Kultusministerin Hohlmeier eröffnet Schulinnovations-Kongress 2000 / Initialzündung für neuen Bildungsdialog / Schulen sollen mehr Eigenverantwortung erhalten

Innere Schulentwicklung wird nach den Worten von Kultusministerin Monika Hohlmeier das Herzstück künftiger bayerischer Bildungspolitik sein. Bei der heutigen Eröffnung des Kongresses „Schulinnovation 2000" in Augsburg rief die Ministerin zu einem neuen Bildungsdialog auf: „Ziel ist es, Eigenverantwortung und Kreativität der Schulen zu stärken, die Qualität des Unterrichts weiter zu verbessern, Schule als Institution der Wissensvermittlung und als Lebensraum zu verstehen und eigenständig zu gestalten. Der Maßstab der Schulentwicklung wird bestimmt durch die Förderung der Persönlichkeitsentwicklung in Verbindung mit nachhaltigem Lernen." Werteerziehung und Stärkung der sozialen Kompetenzen seien keine statischen Begriffe, sondern müssten immer wieder mit neuem Leben erfüllt werden. Angesichts des gesellschaftlichen Wandels gelte es außerdem, die Rollenverteilung zwischen Schule und Elternhaus neu zu definieren und neue Formen der Zusammenarbeit zwischen Lehrkräften und Eltern sowie Lehrkräften und Schülern zu entwickeln. „Damit die innere Schulentwicklung auf breiter Front Antrieb erhält, brauchen wir eine ausführliche öffentliche Diskussion und ein öffentliches Bewusstsein für die Wichtigkeit einer innovativen und nachhaltigen Bildung. Von dem heutigen Kongress erhoffe ich eine Initialzündung hierfür", betonte die Ministerin.
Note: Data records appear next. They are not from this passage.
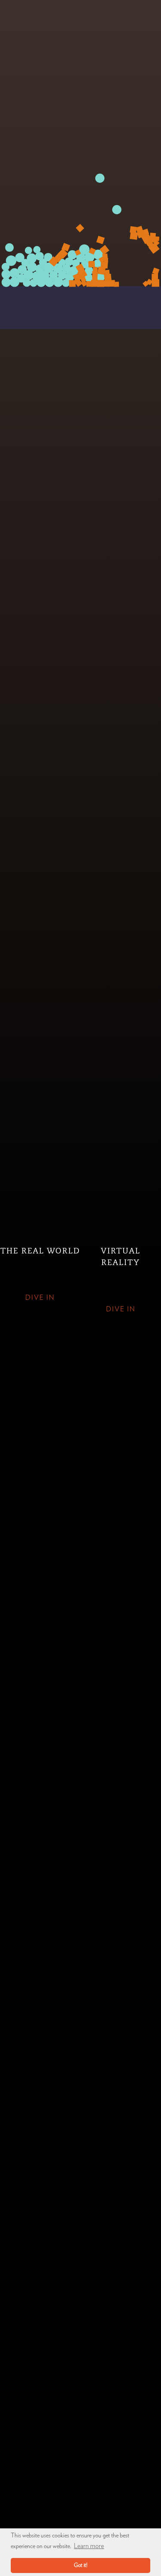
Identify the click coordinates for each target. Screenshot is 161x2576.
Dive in (40, 1297)
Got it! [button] (81, 2565)
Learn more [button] (89, 2546)
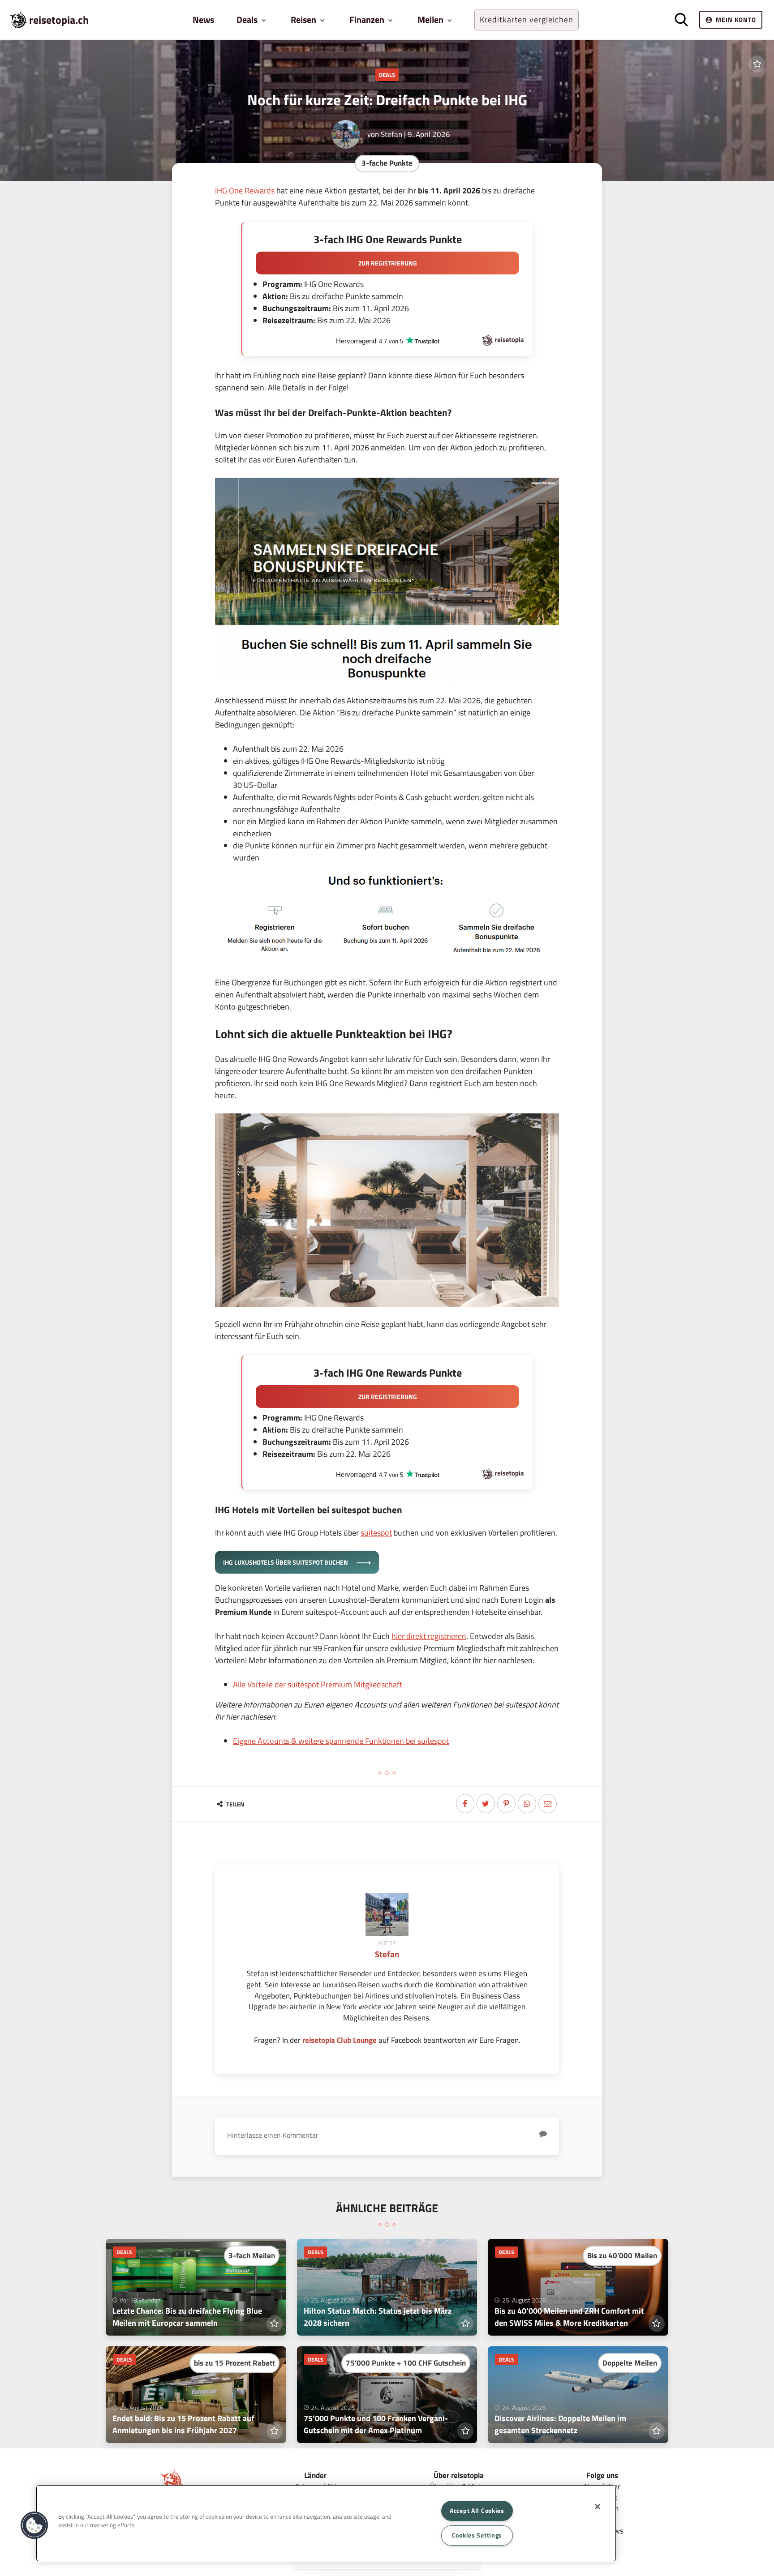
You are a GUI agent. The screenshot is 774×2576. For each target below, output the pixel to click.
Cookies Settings (477, 2535)
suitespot (376, 1533)
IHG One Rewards (245, 190)
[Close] (597, 2506)
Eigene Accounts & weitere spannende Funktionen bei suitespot (341, 1741)
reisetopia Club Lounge (339, 2039)
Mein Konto (736, 19)
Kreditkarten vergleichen (526, 19)
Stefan (391, 134)
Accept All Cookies (477, 2511)
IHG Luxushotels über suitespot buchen (286, 1562)
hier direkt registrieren (428, 1636)
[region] (326, 2523)
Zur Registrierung (387, 263)
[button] (34, 2525)
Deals (387, 74)
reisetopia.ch (59, 20)
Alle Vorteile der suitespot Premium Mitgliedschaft (317, 1684)
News (203, 19)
In der inneren Schulentwicklung werde es keine Patentrezepte für alle Schulen geben. „Schulentwicklung kann nicht vom Staat per Dekret angeordnet werden, sie beginnt in jeder Schule selbst. Staat und Schulverwaltung müssen jedoch Rahmenbedingungen schaffen, die den Schulen noch mehr Eigeninitiative ermöglichen und sie ermutigen, eigene Profile auszubilden und weiterzuentwickeln", erklärte die Kultusministerin. In dem Sinne sei der Innovationskongress ein Ideenpool, eine Gelegenheit zum Erfahrungsaustausch und Basis für eine dauerhafte und kontinuierliche Entwicklung. Zur Forcierung dieses Prozesses habe das Kultusministerium „Koordinatoren für Schulentwicklung" eingesetzt, die bei den Ministerialbeauftragten und bei den Regierungen angesiedelt seien und den Erfahrungsaustausch fördern sowie unterstützend tätig sein sollen. Die Ministerin kündigte an, den Gestaltungsfreiraum der Schulen erweitern zu wollen. Ein erster Schritt sei bereits die Budgetierung für Berufsschulen und Gymnasien. Hinzu kommen sollen nun auch Spielräume in den Stundentafeln, die der einzelnen Schule mehr Eigenentscheidungsmöglichkeiten geben. Außerdem soll den Schulen mehr als bisher die Möglichkeit eingeräumt werden, bei der Auswahl ihrer Lehrkräfte mitzuwirken. Hierzu werde an den Berufsschulen ab Mai ein Pilotprojekt gestartet.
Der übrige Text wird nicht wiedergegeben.